To use a PAC file, host it on a local or remote web server (it must be served with the MIME type application/x-ns-proxy-autoconfig). Then configure your browser or OS to use automatic proxy configuration and point it to the PAC file URL. Firefox supports PAC files natively in its proxy settings. Chrome and Edge use the OS-level automatic proxy configuration setting. PAC files are particularly useful for teams — distribute a centrally-hosted PAC file, and all team members get consistent proxy routing without manual per-machine configuration.
Incognito and Private Browsing Behavior with Proxies
However, the interaction between proxy settings and private browsing modes varies by browser and by how the proxy is configured. System-level proxy settings (used by Chrome and Edge) apply to both normal and incognito windows identically. Your proxy configuration carries over into incognito mode without any additional setup.
Firefox's private browsing windows inherit the proxy settings from the main browser configuration by default. The proxy settings in about:preferences apply globally, regardless of window type. This means a proxy configured in Firefox's normal settings will also be active in private windows.
Browser extensions add a layer of complexity. Some proxy extensions are disabled in incognito mode by default — browsers restrict extension access to private windows for privacy reasons. You must explicitly allow each extension to run in incognito mode through the browser's extension management page. If your proxy is managed by an extension and pages load without the proxy in incognito, this permission setting is almost certainly the cause.
For maximum isolation, combine proxy configuration with private browsing: the proxy hides your IP from websites, while private mode ensures no cookies or history persist locally after the session ends. This pairing is useful for ad verification, competitive research, and any scenario where you need a completely clean session each time.
Setting Up Proxies on Mobile Browsers (iOS and Android)
On iOS, proxy settings are configured per Wi-Fi network. Open Settings, tap Wi-Fi, tap the info icon next to your connected network, scroll to HTTP Proxy, and select Manual. Enter your proxy server address, port, and optionally authentication credentials. This proxy applies to Safari and most apps that use the system networking stack. The limitation: this configuration only works while connected to that specific Wi-Fi network. Switch networks or move to cellular, and the proxy drops. There is no native iOS option to set a proxy for cellular data — you need a VPN-based solution for that.
On Android, the process is similar. Open Settings, then Network & Internet (or Connections on Samsung devices), tap your Wi-Fi network, then Advanced or Proxy settings. Choose Manual and enter the proxy host, port, and exclusion list. Like iOS, this applies only to the selected Wi-Fi network. Android 12 and later also support proxy configuration for individual APNs on cellular connections through Settings, then Mobile Network, then Access Point Names — but carrier restrictions may override these settings.
Firefox on Android is the standout option for mobile proxy use because it supports the same independent proxy settings as its desktop counterpart.
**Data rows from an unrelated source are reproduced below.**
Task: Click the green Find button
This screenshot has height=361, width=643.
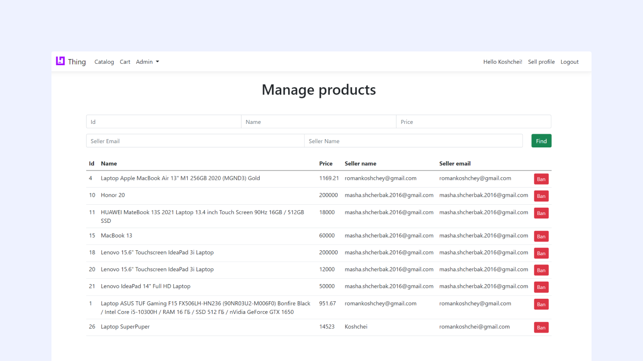Action: coord(541,141)
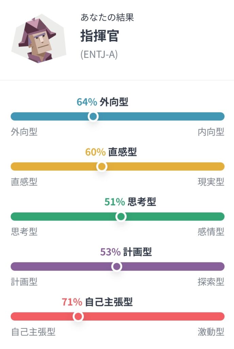Click the red 自己主張型 slider knob
234x349 pixels.
pos(78,316)
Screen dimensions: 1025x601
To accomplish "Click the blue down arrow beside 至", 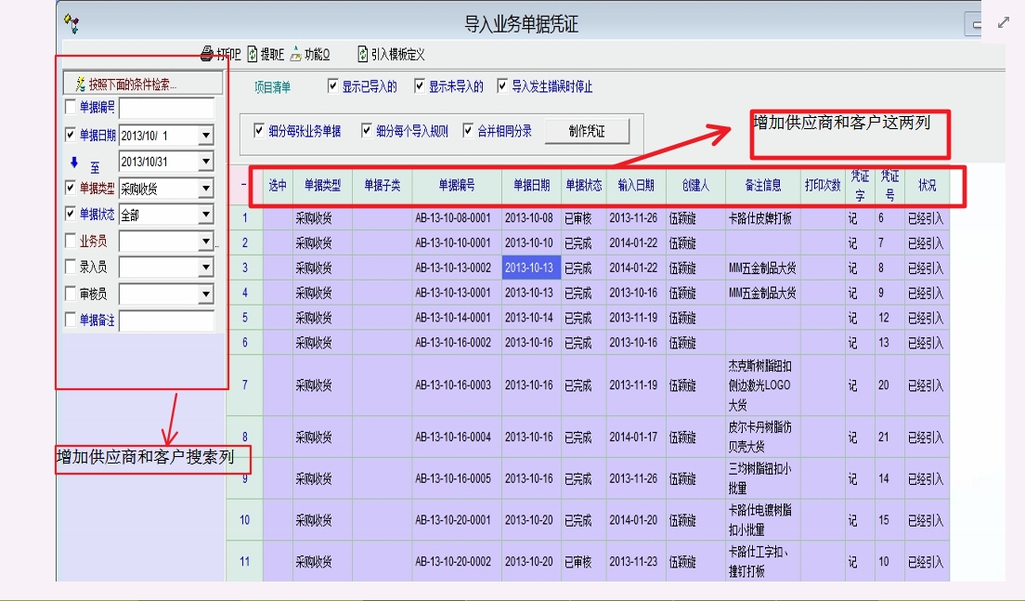I will click(72, 163).
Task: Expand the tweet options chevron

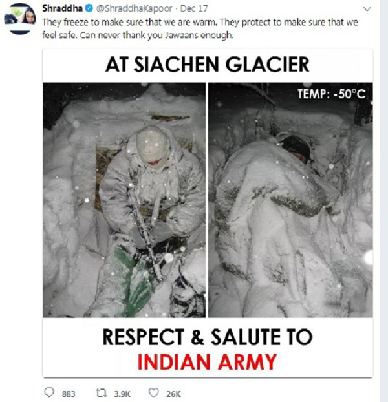Action: click(367, 9)
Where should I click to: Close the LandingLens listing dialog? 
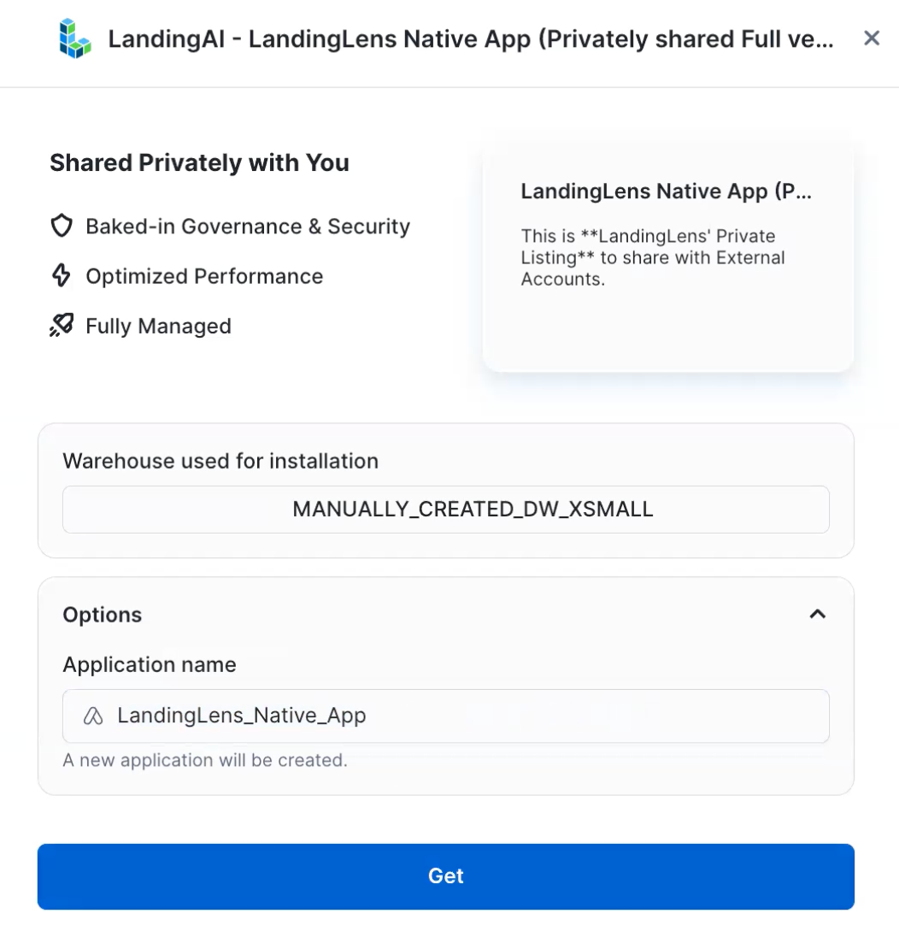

Install Firefox on Android, navigate to about:config, and configure network.proxy settings directly. This gives you browser-level proxy control independent of the OS, just like desktop Firefox.
For persistent, system-wide mobile proxy coverage, proxy apps that create a local VPN tunnel (routing all device traffic through the proxy) are the most reliable approach. These apps maintain proxy connectivity across Wi-Fi and cellular transitions without per-network configuration.